El parque de escritores, en todo caso, da garantías de una producción literaria rica y diversa: tres promociones están activas y cuentan con motores de la fuerza y personalidad de Lygia Bojunga Nunes, Ana Maria Machado, João Carlos Marinho, Marina Colasanti o Angela Lago (Brasil), María Elena Walsh, Laura Devetach, Graciela Montes, Ema Wolf o Esteban Valentino (Argentina), Dora Alonso, Hilda Perera, Luis Cabrera Delgado, Antonio Orlando Rodríguez o Ivette Vian (Cuba), Jairo Aníbal Niño, Gloria Cecilia Díaz, Ivar Da Coll o Yolanda Reyes (Colombia), Emilio Carballido, Guillermo Rendón Ortiz o Juan Villoro (México), Víctor Carvajal y Manuel Peña Muñoz (Chile), Jorge Díaz Herrera (Perú) y tantos otros. En los últimos diez años ha surgido una nueva promoción de la que no me atrevo a dar nombres, porque conozco mejor unas literaturas que otras y sería inevitablemente subjetivo. Pero en ella se destacan no solo autores e ilustradores de gran calidad y originalidad, sino figuras difícilmente encasillables como Isol (Argentina), Ariel Ribeaux (Cuba) o Roger Mello (Brasil).
Como lo demuestra la experiencia de otras regiones del mundo, solo el crecimiento y clarificación de la oferta ‑dando mayor espacio a los auténticos talentos‑ y el crecimiento y eficacia del consumo de libros ‑al propiciar una mejor relación con el lector‑ garantizarán la superación definitiva de defectos tan tenaces en la literatura infantil iberoamericana como son el didactismo, la debilidad de las tramas y la proliferación de lirismos gratuitos, la escasa variedad temática, estilística y genérica, la insuficiente independencia y osadía de la ilustración, y la poca interrelación, tanto con la literatura infantil de otras regiones del planeta como con la literatura para adultos de sus propios países y con otras formas de la cultura (cine, periodismo, informática, ciencia, artes).
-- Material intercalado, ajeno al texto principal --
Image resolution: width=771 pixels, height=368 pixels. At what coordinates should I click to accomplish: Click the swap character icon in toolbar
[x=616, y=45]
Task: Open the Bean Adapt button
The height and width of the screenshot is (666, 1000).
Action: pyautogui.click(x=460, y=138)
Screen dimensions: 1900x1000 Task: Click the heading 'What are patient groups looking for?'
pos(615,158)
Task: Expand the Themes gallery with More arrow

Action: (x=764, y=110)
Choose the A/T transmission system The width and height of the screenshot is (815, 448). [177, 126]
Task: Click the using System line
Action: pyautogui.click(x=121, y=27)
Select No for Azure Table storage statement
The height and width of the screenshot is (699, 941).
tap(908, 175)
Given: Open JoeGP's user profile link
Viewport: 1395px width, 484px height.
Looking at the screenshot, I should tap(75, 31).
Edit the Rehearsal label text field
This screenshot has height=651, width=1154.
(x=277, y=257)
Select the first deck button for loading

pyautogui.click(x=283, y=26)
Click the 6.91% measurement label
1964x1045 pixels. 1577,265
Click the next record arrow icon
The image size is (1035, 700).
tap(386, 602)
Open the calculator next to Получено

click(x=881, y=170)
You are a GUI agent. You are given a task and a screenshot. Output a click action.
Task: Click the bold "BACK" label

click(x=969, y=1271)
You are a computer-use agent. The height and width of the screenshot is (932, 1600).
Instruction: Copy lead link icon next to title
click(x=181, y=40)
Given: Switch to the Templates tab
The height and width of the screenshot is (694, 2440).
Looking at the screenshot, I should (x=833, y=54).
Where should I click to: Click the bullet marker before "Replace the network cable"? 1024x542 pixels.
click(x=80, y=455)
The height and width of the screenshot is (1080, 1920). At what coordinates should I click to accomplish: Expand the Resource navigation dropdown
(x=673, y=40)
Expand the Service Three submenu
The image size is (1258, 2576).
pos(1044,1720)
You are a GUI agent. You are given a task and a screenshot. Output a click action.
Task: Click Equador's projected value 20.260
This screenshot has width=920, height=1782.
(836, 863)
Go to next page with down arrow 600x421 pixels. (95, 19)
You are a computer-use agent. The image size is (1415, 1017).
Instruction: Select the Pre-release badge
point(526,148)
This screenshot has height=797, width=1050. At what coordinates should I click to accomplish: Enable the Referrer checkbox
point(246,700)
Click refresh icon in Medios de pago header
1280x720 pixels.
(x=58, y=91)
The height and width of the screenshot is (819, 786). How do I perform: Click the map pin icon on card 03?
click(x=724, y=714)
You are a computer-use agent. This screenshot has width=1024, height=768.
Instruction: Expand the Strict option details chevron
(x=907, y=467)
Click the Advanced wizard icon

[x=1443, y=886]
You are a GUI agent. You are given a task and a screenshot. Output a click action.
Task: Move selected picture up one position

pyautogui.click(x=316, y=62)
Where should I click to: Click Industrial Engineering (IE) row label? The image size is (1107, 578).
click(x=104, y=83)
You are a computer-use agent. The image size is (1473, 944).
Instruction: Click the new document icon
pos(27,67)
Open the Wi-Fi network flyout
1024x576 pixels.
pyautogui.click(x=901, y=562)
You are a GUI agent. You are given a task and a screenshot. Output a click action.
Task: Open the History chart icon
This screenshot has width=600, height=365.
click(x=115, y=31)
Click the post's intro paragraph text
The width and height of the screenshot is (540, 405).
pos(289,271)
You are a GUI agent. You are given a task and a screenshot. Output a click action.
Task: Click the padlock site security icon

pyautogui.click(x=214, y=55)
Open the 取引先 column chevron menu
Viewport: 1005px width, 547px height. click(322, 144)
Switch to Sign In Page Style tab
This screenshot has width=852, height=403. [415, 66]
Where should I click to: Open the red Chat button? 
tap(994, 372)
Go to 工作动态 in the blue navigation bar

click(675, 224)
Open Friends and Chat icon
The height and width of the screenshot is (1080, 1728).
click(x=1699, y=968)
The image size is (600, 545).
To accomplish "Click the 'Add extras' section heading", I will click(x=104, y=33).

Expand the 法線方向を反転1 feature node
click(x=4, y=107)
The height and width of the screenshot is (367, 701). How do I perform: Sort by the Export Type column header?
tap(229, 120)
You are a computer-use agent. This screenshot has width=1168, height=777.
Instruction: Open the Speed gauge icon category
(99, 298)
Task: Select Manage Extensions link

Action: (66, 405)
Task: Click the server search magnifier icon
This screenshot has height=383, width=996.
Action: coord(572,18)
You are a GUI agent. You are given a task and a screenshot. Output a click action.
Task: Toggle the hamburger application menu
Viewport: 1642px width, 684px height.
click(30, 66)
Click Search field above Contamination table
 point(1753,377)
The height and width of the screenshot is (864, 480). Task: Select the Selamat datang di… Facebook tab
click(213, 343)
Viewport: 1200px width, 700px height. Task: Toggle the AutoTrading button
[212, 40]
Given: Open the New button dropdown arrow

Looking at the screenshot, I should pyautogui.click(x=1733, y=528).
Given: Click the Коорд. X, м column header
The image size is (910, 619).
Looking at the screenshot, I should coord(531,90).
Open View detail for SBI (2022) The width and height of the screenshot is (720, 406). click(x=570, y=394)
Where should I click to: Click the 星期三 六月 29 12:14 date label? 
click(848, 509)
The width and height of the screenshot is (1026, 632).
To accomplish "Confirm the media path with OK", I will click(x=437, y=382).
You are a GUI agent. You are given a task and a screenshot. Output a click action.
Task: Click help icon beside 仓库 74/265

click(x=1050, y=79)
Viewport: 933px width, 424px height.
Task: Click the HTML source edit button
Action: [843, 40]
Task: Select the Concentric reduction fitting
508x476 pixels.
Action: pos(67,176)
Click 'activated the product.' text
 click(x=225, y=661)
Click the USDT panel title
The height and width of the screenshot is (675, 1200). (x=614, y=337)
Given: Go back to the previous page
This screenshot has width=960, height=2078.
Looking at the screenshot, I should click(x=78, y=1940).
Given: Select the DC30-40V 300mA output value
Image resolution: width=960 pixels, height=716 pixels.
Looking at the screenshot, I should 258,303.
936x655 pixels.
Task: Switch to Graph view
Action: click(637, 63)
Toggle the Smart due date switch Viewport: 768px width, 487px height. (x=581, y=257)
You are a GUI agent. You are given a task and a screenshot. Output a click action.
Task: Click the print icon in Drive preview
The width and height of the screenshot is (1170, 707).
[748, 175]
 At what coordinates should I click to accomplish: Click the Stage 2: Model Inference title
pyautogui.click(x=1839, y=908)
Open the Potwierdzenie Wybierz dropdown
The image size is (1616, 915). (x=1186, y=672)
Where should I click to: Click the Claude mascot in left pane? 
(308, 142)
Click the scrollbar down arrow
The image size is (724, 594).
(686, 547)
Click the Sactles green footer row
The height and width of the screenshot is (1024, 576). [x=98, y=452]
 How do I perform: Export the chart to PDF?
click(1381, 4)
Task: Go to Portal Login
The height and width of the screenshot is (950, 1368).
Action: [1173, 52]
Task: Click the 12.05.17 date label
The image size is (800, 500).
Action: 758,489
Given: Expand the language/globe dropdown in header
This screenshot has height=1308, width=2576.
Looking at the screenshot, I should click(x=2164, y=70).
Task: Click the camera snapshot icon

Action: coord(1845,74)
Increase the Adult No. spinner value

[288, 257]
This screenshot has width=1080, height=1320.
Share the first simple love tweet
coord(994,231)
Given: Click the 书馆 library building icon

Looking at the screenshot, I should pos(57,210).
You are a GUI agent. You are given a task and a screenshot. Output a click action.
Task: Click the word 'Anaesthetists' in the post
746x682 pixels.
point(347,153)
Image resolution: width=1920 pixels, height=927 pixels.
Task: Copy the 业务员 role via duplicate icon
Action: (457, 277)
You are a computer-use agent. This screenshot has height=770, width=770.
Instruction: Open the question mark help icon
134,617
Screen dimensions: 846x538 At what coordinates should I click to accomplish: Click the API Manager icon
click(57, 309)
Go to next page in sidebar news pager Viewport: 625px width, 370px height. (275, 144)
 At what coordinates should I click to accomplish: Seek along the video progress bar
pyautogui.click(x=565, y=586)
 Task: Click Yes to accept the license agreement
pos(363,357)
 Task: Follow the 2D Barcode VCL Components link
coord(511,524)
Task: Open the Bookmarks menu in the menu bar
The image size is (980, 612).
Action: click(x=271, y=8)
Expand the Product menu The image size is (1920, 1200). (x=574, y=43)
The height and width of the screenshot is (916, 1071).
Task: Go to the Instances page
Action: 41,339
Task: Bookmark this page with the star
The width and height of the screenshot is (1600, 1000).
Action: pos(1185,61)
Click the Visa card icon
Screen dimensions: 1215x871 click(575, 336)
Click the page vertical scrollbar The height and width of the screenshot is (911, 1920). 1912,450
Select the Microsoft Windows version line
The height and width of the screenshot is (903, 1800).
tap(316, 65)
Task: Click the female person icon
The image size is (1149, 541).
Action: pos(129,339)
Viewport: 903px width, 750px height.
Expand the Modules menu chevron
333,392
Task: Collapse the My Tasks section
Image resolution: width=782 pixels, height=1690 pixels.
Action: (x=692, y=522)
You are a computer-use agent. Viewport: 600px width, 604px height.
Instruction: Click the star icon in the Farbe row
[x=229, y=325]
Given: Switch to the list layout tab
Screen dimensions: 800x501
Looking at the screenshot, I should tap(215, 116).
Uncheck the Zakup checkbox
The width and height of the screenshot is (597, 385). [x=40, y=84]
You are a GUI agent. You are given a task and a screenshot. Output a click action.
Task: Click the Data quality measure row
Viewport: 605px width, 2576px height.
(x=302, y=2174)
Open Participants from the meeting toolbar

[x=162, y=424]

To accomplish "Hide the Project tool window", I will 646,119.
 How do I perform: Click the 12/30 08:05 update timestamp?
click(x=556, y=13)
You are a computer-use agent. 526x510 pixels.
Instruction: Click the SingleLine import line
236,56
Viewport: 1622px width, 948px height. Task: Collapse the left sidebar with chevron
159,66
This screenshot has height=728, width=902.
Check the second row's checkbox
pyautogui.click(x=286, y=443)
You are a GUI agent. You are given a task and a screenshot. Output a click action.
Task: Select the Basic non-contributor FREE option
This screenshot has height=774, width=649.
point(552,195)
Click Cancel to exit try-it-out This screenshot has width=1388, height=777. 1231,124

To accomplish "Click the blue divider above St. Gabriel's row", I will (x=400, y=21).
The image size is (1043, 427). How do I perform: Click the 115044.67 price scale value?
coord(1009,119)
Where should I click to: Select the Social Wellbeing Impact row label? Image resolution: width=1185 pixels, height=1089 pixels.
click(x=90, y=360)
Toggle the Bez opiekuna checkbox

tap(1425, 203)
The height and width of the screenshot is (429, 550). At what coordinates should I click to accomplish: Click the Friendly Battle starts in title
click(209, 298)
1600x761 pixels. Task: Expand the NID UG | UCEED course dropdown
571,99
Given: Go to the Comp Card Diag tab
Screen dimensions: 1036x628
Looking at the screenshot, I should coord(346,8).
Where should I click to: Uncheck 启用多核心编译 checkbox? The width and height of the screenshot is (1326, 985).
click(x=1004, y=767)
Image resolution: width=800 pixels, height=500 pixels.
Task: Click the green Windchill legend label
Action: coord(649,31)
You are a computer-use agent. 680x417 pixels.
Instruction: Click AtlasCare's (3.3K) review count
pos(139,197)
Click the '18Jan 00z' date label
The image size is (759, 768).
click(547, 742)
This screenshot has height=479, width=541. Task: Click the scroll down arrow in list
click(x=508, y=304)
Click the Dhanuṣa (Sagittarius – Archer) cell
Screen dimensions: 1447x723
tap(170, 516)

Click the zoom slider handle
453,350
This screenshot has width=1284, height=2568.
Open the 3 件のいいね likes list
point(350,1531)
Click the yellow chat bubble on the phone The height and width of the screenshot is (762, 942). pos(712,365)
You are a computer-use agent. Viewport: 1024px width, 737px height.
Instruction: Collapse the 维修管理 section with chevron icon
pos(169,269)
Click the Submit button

Probablemente una de las grandes tareas pendientes de la literatura infantil iberoamericana es el conocimiento mutuo. Aunque abundan las selecciones y listas de libros recomendados y no faltan premios literarios internacionales, lo cierto es que son pocos los libros que confirman con una presencia en todo el continente la aprobación que reciben en sus países de origen; eso cuando dentro de un mismo país la crítica y la promoción logran un verdadero impacto nacional. Sin hablar de la dificultad adicional que supone saltarse el Atlántico y entrar en la edición española, que sigue siendo el mejor instrumento para llegar a todo el hemisferio occidental.
Por supuesto que no se trata de imitar un mal que yo mismo he condenado en otras críticas: la homogeneización y la repetición de modelos. La única garantía de calidad en materia de literatura, es la diversidad puesto que los gustos y necesidades de cada lector son diferentes y también porque quienes escribimos, escogemos y entregamos los libros a los chicos somos adultos y, por ende, ajenos al fondo de la cuestión, por muy especializados en ella que nos sintamos.